Mit Recht hat das Berufungsgericht auch darauf verwiesen, daß zusätzliche, über die angebliche Irreführung hinausgehende Umstände, die das Vorgehen des Beklagten sittenwidrig erscheinen lassen könnten, nicht dargetan wurden. Das Vorbringen des Klägers erschöpft sich inhaltlich vielmehr in der Behauptung, der Beklagte habe dem Johann O bewußt verschwiegen, daß der Kläger die Geschäftsanteile bereits gutgläubig erworben habe, und Johann O hätte bei Kenntnis des wahren Sachverhaltes diese Anteile dem Beklagten nicht verkauft. Das weitere Vorbringen dazu bedeutet nur eine Darstellung, warum der Beklagte den wahren Sachverhalt kannte und welche Handlungen er setzte, um den Erwerb der Genossenschaftsanteile auch in den Büchern der Gesellschaft erkennbar zu machen.

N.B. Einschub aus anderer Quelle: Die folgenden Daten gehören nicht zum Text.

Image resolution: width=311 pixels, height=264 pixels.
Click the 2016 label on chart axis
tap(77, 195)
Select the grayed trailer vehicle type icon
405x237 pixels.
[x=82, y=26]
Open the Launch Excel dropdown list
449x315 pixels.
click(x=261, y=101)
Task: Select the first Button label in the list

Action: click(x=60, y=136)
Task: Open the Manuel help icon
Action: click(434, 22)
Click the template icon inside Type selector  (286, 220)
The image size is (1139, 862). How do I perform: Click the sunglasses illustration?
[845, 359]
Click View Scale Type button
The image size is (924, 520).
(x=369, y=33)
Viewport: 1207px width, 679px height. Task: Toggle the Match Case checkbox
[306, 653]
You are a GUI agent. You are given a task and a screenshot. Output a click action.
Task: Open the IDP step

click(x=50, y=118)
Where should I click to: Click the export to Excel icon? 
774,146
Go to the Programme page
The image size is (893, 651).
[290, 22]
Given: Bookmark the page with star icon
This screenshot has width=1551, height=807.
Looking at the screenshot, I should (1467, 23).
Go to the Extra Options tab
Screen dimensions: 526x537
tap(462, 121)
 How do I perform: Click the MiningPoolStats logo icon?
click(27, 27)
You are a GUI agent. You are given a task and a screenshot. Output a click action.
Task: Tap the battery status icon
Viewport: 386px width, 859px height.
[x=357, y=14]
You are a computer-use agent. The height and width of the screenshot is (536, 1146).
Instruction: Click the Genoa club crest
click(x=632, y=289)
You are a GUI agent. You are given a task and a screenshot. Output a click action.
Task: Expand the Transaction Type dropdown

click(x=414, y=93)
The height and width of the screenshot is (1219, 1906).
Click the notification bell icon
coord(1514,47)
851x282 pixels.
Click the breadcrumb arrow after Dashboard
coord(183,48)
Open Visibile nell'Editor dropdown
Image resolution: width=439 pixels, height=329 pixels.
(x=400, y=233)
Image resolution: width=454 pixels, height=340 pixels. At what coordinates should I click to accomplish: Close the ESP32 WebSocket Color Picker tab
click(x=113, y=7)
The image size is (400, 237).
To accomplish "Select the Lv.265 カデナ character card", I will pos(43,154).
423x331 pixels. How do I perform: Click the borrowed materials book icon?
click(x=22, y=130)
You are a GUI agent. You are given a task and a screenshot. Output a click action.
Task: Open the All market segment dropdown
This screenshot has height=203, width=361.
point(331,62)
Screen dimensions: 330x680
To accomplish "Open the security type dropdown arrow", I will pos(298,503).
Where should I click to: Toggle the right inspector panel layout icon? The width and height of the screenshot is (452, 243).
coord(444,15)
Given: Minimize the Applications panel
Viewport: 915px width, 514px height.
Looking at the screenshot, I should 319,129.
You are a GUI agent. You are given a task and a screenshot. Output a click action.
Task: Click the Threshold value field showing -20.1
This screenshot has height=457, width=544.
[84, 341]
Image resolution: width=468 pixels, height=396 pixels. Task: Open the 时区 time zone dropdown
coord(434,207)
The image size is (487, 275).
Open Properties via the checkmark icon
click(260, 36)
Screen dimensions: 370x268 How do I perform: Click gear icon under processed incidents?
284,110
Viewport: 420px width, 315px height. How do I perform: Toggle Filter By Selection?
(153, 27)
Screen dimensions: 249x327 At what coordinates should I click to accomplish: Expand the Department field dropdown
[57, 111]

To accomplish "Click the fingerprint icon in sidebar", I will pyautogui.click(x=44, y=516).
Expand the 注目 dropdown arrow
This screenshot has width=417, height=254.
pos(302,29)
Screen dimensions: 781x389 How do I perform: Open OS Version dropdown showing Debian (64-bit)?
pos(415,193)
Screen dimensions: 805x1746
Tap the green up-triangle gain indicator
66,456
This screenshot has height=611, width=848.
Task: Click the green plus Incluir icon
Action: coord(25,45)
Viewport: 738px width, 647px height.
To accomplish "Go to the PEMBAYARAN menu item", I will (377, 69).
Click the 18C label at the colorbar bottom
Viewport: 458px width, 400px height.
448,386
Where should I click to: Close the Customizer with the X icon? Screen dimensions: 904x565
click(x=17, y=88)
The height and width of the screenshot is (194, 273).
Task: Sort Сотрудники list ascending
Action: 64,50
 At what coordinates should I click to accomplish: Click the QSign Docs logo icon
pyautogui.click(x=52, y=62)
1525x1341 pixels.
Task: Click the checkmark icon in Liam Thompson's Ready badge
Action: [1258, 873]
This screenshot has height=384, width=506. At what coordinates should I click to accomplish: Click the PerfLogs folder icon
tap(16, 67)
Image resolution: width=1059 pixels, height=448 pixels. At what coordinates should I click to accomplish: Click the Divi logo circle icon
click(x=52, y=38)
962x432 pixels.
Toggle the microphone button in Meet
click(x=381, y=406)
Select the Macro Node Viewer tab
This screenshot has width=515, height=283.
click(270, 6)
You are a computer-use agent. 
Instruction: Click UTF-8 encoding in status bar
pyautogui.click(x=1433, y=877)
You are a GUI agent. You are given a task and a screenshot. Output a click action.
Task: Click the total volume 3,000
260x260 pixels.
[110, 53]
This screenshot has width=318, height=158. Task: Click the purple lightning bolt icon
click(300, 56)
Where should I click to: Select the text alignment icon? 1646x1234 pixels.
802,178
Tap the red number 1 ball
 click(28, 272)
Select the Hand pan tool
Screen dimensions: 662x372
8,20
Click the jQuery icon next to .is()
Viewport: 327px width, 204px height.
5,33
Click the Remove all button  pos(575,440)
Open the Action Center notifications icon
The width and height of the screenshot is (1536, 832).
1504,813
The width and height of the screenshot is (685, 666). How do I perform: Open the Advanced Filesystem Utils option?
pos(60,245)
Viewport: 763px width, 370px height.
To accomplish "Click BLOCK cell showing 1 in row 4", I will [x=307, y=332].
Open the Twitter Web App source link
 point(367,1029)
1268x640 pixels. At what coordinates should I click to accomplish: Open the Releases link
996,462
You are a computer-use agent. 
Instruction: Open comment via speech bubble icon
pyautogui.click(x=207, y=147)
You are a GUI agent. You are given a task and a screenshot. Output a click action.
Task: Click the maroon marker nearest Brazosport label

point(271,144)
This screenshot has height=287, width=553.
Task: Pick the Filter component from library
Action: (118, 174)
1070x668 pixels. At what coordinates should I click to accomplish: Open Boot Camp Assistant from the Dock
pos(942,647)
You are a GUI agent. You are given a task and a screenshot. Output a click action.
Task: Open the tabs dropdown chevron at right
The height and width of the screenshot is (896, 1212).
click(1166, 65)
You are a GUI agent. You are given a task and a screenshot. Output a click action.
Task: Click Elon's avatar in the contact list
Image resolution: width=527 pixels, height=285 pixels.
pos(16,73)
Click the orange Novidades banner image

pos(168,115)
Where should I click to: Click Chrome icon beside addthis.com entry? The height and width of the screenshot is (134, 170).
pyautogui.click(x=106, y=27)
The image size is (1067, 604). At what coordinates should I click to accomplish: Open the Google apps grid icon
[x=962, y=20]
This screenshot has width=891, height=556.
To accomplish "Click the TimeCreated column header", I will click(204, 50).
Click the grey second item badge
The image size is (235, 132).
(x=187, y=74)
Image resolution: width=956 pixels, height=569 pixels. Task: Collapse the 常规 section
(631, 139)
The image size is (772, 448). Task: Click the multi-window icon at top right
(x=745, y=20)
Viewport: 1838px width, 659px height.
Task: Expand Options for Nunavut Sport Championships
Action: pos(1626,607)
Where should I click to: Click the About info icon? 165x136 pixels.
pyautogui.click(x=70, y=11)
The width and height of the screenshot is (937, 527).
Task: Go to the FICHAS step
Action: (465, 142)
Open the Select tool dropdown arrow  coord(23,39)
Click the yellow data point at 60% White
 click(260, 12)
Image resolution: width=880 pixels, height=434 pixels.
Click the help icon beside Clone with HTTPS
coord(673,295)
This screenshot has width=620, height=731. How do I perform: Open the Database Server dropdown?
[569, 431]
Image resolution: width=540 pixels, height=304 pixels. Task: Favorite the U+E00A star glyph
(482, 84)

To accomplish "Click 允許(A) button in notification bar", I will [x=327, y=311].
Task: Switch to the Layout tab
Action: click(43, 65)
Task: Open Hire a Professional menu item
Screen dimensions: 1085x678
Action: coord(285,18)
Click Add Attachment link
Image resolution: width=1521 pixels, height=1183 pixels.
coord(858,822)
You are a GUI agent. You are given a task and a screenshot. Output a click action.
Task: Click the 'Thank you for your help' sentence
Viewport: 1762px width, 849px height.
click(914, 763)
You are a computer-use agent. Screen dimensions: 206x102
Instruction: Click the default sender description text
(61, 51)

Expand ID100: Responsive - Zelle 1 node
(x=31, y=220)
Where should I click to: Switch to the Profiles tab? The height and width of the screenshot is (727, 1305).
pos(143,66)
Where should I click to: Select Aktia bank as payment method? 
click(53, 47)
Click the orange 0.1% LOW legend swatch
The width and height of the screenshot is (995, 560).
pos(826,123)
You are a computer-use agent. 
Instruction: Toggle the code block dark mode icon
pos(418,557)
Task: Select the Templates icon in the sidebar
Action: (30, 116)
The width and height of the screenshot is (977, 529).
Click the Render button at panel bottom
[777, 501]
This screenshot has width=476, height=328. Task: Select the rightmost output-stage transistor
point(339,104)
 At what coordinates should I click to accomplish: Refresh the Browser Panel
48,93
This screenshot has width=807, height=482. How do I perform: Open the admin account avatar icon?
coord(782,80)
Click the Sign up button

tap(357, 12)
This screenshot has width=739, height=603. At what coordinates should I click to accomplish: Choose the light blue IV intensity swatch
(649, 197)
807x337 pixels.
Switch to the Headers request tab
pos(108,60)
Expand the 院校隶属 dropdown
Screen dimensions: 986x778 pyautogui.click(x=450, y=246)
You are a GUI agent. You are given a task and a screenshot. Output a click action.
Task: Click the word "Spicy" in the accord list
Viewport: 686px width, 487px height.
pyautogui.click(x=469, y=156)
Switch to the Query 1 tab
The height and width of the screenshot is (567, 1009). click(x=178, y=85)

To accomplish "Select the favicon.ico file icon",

Der Behauptung, das Vorgehen des Beklagten habe sich auf wohlerworbene Rechte des Klägers ausgewirkt, ist entgegenzuhalten, daß der Kläger die von ihm behaupteten Rechte nur vermeintlich, aber nicht wirklich erworben hat, weil er sie von jemandem ableitete, der über die Anteile nicht verfügungsberechtigt war. Sein Begehren auf Feststellung der "Nichtigkeit" des Vertrages zwischen dem Beklagten und Johann O über den Erwerb der Genossenschaftsanteile und auf Vornahme von Handlungen, um dem vom Kläger behaupteten Erwerb der Genossenschaftsanteile Wirkung zu verschaffen, ist somit unbegrundet.